> _Extract provided_

______

Graphical presentation of shrinkage & spirality for 1×1 Rib fabric finished by both open & tube line
Figures-4.2: Graphical presentation of shrinkage & spirality for 1×1 Rib fabric finished by both open & tube line

The graph is showing that, the length wise shrinkage before compacting for tube line is almost two times than open line. The width wise shrinkage before compacting for this fabric is very high (4 times) for open line than tube line. The Maxm. acceptable range of shrinkage (Length & Width) After Compacting (A/Com.) for this fabric is  ±5%. The length & width wise shrinkage after compacting finished by tube line & open line is not exceeded this value. So it is suitable for both line. The Maxm. acceptable range of spirality for this fabric is  5%. The better value of shrinkage and spirality are zero or nearest zero. Actually Rib fabric has no spirality problem after finish, though both line has been shown little spirality, it is negligible.

Now it can be said that 1×1 Rib fabric may be finished by both open & tube line finishing process, but  most suitable for tube line.

4.3 Comparative performance of shrinkage & spirality for Double Pique fabric finished by both open & tube line:
The average value of three double pique fabrics knitted from 24Ne (100% cotton) yarn of different GSM has been shown in following graphs:

Graphical presentation of shrinkage & spirality for Double Pique fabric finished by both open & tube line
Figures-4.3: Graphical presentation of shrinkage & spirality for Double Pique fabric finished by both open & tube line

From the above graphical presentation, it is seen that, the length wise shrinkage before compacting for tube and open line is almost same. The width wise shrinkage before compacting for this fabric is very high (4 times) for open line than tube line. The Maxm. acceptable range of shrinkage (Length & Width) after compacting for this fabric is ±5%. In our study the both line finished fabric has been exceed this value but it is controlable. The Maxm. acceptable range of spirality for this fabric is 5%. The better value of shrinkage & spirality are zero or nearest zero. From this respect, both open & tube line are suitable for this fabric but tube line possess has higher spirality than open line.

Now it can be said that double pique fabric may be finished by both open & tube line but for better hand feel & appearance open line is the most suitable.

______

> _Information provided_
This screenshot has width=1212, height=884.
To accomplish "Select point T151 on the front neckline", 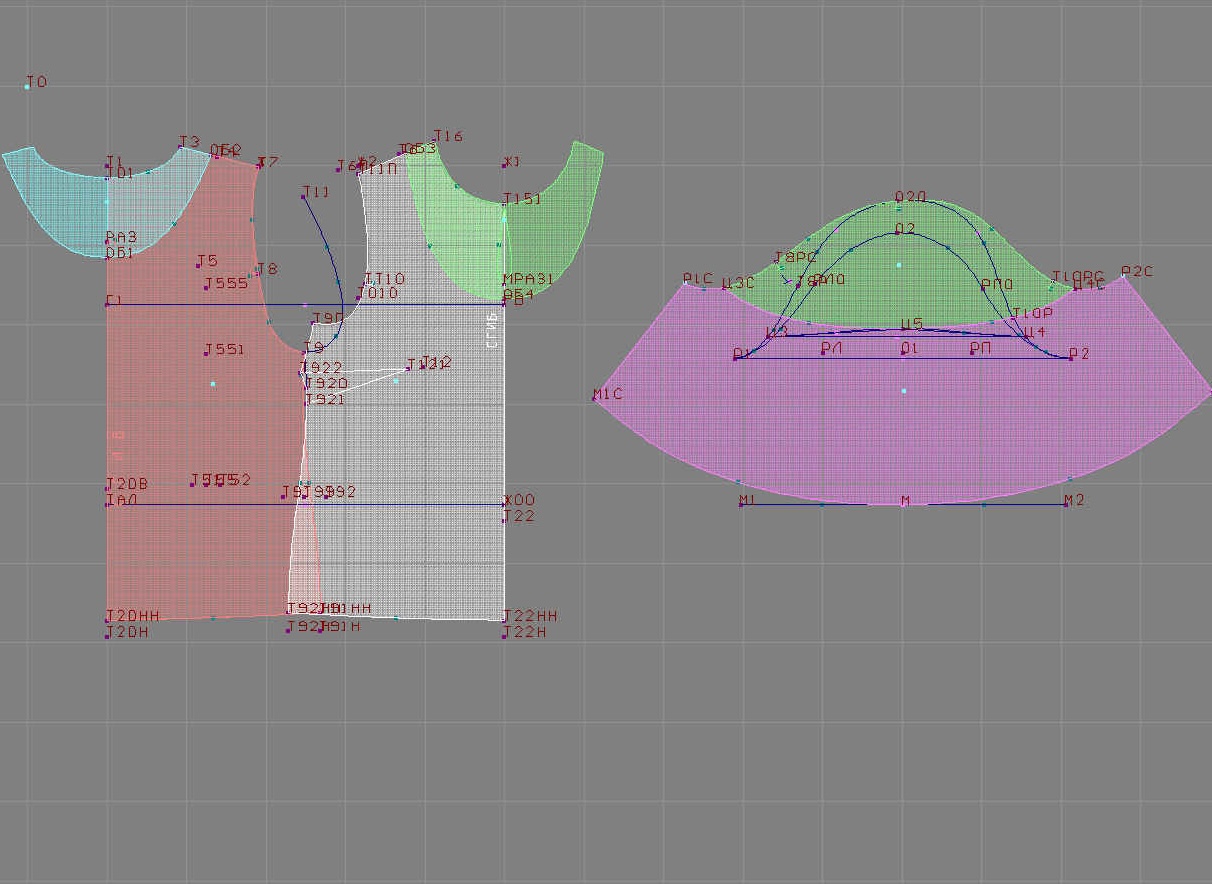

______

> _Task list_
1: Please reproduce the fabric shrinkage extract word for word, everything from "Now it can be said that double" down to "the most suitable.".
2: For each statement below, answer yes or no to whether the fabric shrinkage extract supports it, and quote the words from the extract that decide it.
(a) For 1×1 Rib fabric, width-wise shrinkage before compacting is about four times higher on the open line than on the tube line.
(b) The double pique fabrics were knitted from 30Ne yarn.
(c) For double pique fabric, the open line is the most suitable choice for better hand feel and appearance.

> _Task-by-task solutions_
1:
Now it can be said that double pique fabric may be finished by both open & tube line but for better hand feel & appearance open line is the most suitable.

2:
(a) Yes: "The width wise shrinkage before compacting for this fabric is very high (4 times) for open line than tube line."
(b) No: "knitted from 24Ne (100% cotton) yarn"
(c) Yes: "for better hand feel & appearance open line is the most suitable."